AtD excerpt - "got-damn pinkinroller"

Paul Nightingale isread at btopenworld.com
Sun Aug 6 10:01:17 CDT 2006


Doug and Slim Pickens:

Yes, the sound of it all is important. The narrative voice aligns the text
with Willis and Jimmy's 'common speak', rendered phonetically, is offered as
an alternative narration at the end of the scene-setting paragraph onwards.
Probably the first thing I noticed when reading the extract was the way
Jimmy's exclamation of pain ("Oh, pshaw!") had been censored ("or words to
that effect"). Jimmy-speak is offered as a textual intrusion, just as Willis
is seen by the gang as a territorial intruder. Throughout, Willis doesn't
have much to say for himself, so there is conflict between literary and oral
cultures, just as there is (or will be, one speculates) conflict between
'proper doctoring' and osteopathy (and the joke is that Willis introduces
himself, not as a doctor, which would be understood, and might even confer
authority/respect, but as an osteopath, which would, if understood, likely
provoke hostility/ridicule).

Paul and pinkinroller:

We can argue on and on about what it means, of course.

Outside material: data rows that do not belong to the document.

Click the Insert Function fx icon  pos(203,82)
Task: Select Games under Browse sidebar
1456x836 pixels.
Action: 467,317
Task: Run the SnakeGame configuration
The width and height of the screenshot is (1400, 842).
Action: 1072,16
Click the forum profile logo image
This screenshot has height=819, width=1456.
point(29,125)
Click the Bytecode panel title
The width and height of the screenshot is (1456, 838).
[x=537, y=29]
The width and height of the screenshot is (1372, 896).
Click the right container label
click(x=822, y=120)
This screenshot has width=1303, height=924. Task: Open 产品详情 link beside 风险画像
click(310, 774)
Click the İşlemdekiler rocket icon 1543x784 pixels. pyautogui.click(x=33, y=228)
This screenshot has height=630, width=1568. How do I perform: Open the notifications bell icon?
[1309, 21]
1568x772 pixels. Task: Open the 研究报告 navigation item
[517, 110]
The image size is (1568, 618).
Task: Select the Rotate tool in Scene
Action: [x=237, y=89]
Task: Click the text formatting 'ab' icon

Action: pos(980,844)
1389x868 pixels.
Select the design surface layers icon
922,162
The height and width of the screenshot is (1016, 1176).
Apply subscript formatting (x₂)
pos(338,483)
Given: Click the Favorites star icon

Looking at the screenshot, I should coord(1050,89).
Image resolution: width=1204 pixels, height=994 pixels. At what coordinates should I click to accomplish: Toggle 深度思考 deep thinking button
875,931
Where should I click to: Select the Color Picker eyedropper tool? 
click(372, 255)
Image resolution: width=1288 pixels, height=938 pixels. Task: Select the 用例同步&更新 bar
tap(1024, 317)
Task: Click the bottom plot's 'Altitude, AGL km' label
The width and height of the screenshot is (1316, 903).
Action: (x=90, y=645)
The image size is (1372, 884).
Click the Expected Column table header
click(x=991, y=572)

In and of itself, out
of context, your version is plausible, probably more so than mine (too much
work there, perhaps); but I still think the word refers, not to an object in
the hand, but to Willis himself. 'This is none of your business' makes more
sense than 'This is none of object X's business'. I can't find anything
remotely like it in the OED, and we have each based our guesswork on
'pinking' + 'roller'. Pynchon's joke at our expense, then, if it's a word he
has made up (underscoring the point above re oral cultures, that words don't
really 'exist' until sanctioned by the authority of something like the OED).